Task list:
(A) In the forum thread about London ESB dry yeast, what reason does Bribie G give for looking forward to the new yeast? Answer in one to three sentences.
(B) Collect every line of the records that contains the string "width", treating uppercase and lowercase as distinct.

— begin Document excerpt —

# Lallemand/ Danstar London ESB Dry yeast



## DJR (1/9/16)

Just saw this on the lallemand page, looks like it's about a week or two after being released now.

http://www.lallemandyeast.com/company/products/london-esb




> London ESB yeast was selected from the Lallemand yeast culture library towards
> producing a range of English-style ales exhibiting clean, well-balanced aromatic
> profiles with moderate alcohol production. London ESB offers the right fermentation
> and aromatic profiles suitable for Extra Special Bitter styles as well as Pale Ale,
> ...



Some noise on the net about it now

Wonder when it's going to be available, always good to have more dry yeast options.


----------



## Randai (2/9/16)

I wonder if its the fullers yeast in dry form. I remember seeing a reference to newcastle dark ale from mangrove jacks as potentially being muntons gold which supposedly was the fullers.


----------



## Moad (2/9/16)

If this is the same strain as wyeast 1968 I'll give it a crack! Awesome yeast for malty pales or ESB any malt forward beer really

edit: doesn't say much about flocculation, if it drops clear it may be the same or similar strain 

I can't find any reports or feedback from a quick search, is anyone local stocking it yet?


----------



## DJR (2/9/16)

Moad said:


> If this is the same strain as wyeast 1968 I'll give it a crack! Awesome yeast for malty pales or ESB any malt forward beer really
> 
> edit: doesn't say much about flocculation, if it drops clear it may be the same or similar strain
> 
> I can't find any reports or feedback from a quick search, is anyone local stocking it yet?


I've emailed lallemand australia to find out when it's available, if they can't answer i'll ask winequip and failing that my LBS to find out.

Looks like it's only been out a week or two globally


----------



## TimL (2/9/16)

I emailed john Preston at grain and grape about this yeast the other day and he said that lallemand australia have just received it andgrape+g will have it in next week.It must be pretty similar to Fullers yeast cos John Keeling the head brewer at fullers endorses it on the lallemand website.Looking forward to trying it cos if it's pretty decent I won't bother with the wyeast 1968.


----------



## DJR (2/9/16)

Yep, Lallemand Australia told me it's in stock, so i'll chase it down with Pat @ Absolute sometime soon. If someone from Fullers is endorsing it, it must be very similar to that.


----------



## welly2 (2/9/16)

I love everything that Lallemand/Danstar does. Their yeasts are hungry bastards. Will buy this one as soon as I see it.


----------



## Bribie G (3/9/16)

Looking forward to this one. Living in a regional area I tend to over buy on Wyeasts and often have to smack a 9 month old pack - dried yeasts keep for years and lately I've been getting more into Mangrove Jacks.


----------



## GalBrew (3/9/16)

Also keen to try this one. A good, dry British yeast would be very handy.


----------



## welly2 (3/9/16)

Bribie G said:


> Looking forward to this one. Living in a regional area I tend to over buy on Wyeasts and often have to smack a 9 month old pack - dried yeasts keep for years and lately I've been getting more into Mangrove Jacks.

— end Document excerpt —
— begin Records for this exercise —

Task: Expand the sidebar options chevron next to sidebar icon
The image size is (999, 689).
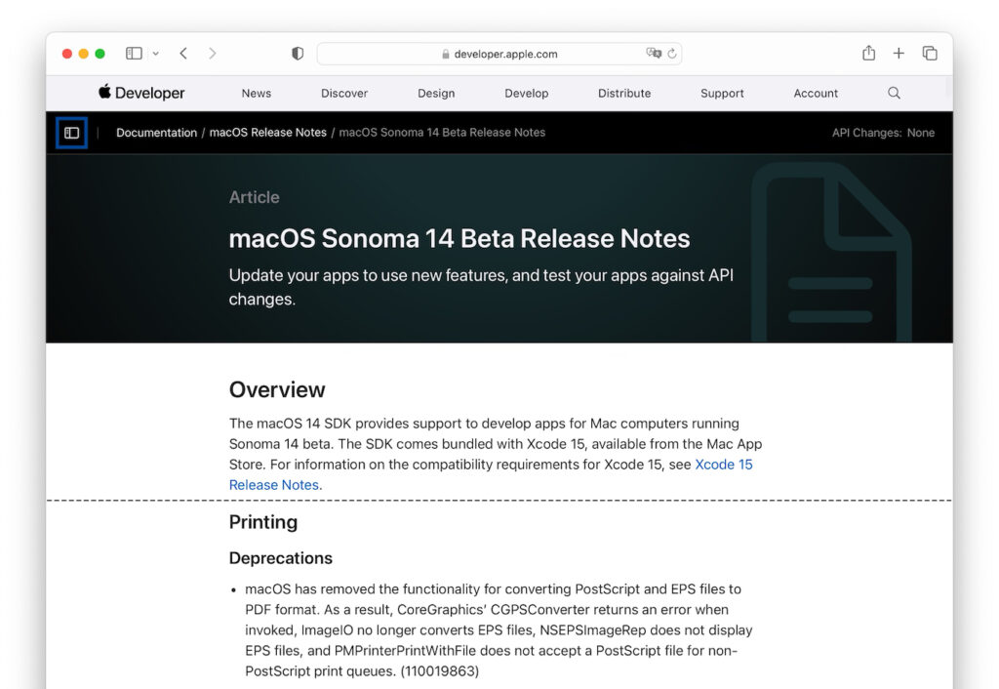Action: coord(155,54)
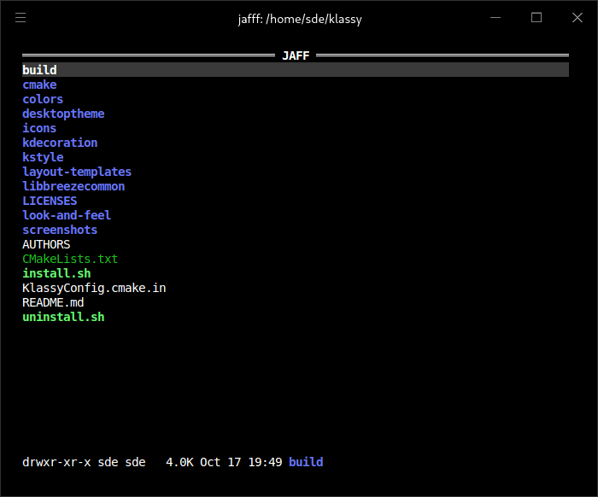Select the AUTHORS file
Image resolution: width=598 pixels, height=497 pixels.
pos(46,244)
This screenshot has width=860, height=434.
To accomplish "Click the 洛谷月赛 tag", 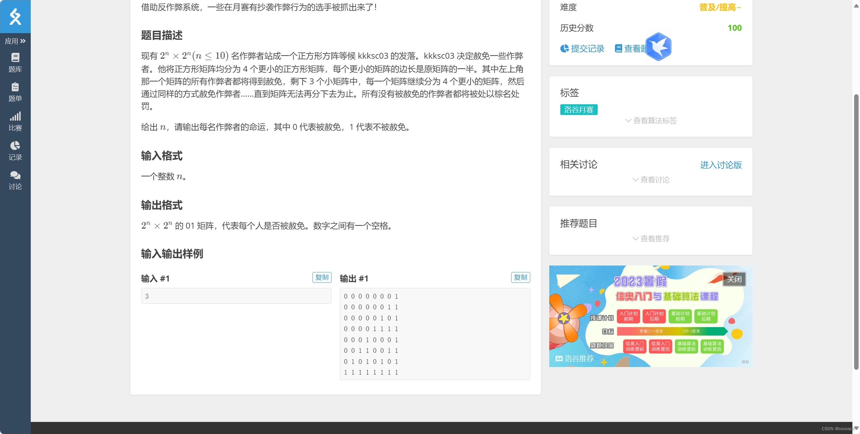I will (x=579, y=110).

— end Records for this exercise —

Exercise solutions:
(A) Bribie G lives in a regional area, tends to over-buy Wyeast packs and often ends up using a nine-month-old pack. Dried yeasts keep for years, which makes a dry option appealing.

(B)
Image resolution: width=598 pixels, height=497 pixels.
This screenshot has width=860, height=434.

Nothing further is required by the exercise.